Exercise description >>
Print each of the entries exactly, leaving nothing out.

··········

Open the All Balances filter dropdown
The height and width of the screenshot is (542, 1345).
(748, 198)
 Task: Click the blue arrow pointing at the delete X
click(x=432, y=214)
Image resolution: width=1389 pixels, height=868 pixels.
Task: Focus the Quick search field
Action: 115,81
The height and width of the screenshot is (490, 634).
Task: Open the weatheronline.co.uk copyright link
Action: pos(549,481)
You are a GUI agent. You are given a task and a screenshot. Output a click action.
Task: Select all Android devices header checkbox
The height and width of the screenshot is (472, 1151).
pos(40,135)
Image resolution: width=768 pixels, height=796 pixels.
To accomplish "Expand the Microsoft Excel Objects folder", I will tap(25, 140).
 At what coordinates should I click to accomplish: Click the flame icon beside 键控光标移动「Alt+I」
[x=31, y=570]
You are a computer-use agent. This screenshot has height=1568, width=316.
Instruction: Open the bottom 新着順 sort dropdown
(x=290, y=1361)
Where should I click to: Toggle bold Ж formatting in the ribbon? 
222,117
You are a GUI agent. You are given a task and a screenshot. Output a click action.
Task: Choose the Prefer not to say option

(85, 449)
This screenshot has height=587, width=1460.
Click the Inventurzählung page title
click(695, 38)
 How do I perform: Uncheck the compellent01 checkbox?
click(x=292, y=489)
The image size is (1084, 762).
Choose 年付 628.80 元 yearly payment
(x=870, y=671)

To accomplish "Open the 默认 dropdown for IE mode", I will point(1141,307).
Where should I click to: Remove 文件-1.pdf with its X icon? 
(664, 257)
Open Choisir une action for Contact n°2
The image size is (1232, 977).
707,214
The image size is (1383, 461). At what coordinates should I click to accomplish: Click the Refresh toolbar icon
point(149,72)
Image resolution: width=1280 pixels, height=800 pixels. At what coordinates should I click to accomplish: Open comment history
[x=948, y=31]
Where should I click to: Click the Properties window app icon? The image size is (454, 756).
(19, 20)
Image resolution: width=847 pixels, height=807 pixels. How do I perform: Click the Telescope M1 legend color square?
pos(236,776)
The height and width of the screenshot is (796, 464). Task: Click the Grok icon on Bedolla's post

··········

Response area >>
Open the All Balances filter dropdown
The height and width of the screenshot is (542, 1345).
(748, 198)
 Task: Click the blue arrow pointing at the delete X
click(x=432, y=214)
Image resolution: width=1389 pixels, height=868 pixels.
Task: Focus the Quick search field
Action: 115,81
The height and width of the screenshot is (490, 634).
Task: Open the weatheronline.co.uk copyright link
Action: pos(549,481)
You are a GUI agent. You are given a task and a screenshot. Output a click action.
Task: Select all Android devices header checkbox
The height and width of the screenshot is (472, 1151).
pos(40,135)
Image resolution: width=768 pixels, height=796 pixels.
To accomplish "Expand the Microsoft Excel Objects folder", I will tap(25, 140).
 At what coordinates should I click to accomplish: Click the flame icon beside 键控光标移动「Alt+I」
[x=31, y=570]
You are a computer-use agent. This screenshot has height=1568, width=316.
Instruction: Open the bottom 新着順 sort dropdown
(x=290, y=1361)
Where should I click to: Toggle bold Ж formatting in the ribbon? 
222,117
You are a GUI agent. You are given a task and a screenshot. Output a click action.
Task: Choose the Prefer not to say option

(85, 449)
This screenshot has height=587, width=1460.
Click the Inventurzählung page title
click(695, 38)
 How do I perform: Uncheck the compellent01 checkbox?
click(x=292, y=489)
The image size is (1084, 762).
Choose 年付 628.80 元 yearly payment
(x=870, y=671)

To accomplish "Open the 默认 dropdown for IE mode", I will point(1141,307).
Where should I click to: Remove 文件-1.pdf with its X icon? 
(664, 257)
Open Choisir une action for Contact n°2
The image size is (1232, 977).
707,214
The image size is (1383, 461). At what coordinates should I click to accomplish: Click the Refresh toolbar icon
point(149,72)
Image resolution: width=1280 pixels, height=800 pixels. At what coordinates should I click to accomplish: Open comment history
[x=948, y=31]
Where should I click to: Click the Properties window app icon? The image size is (454, 756).
(19, 20)
Image resolution: width=847 pixels, height=807 pixels. How do I perform: Click the Telescope M1 legend color square?
pos(236,776)
The height and width of the screenshot is (796, 464). Task: Click the Grok icon on Bedolla's post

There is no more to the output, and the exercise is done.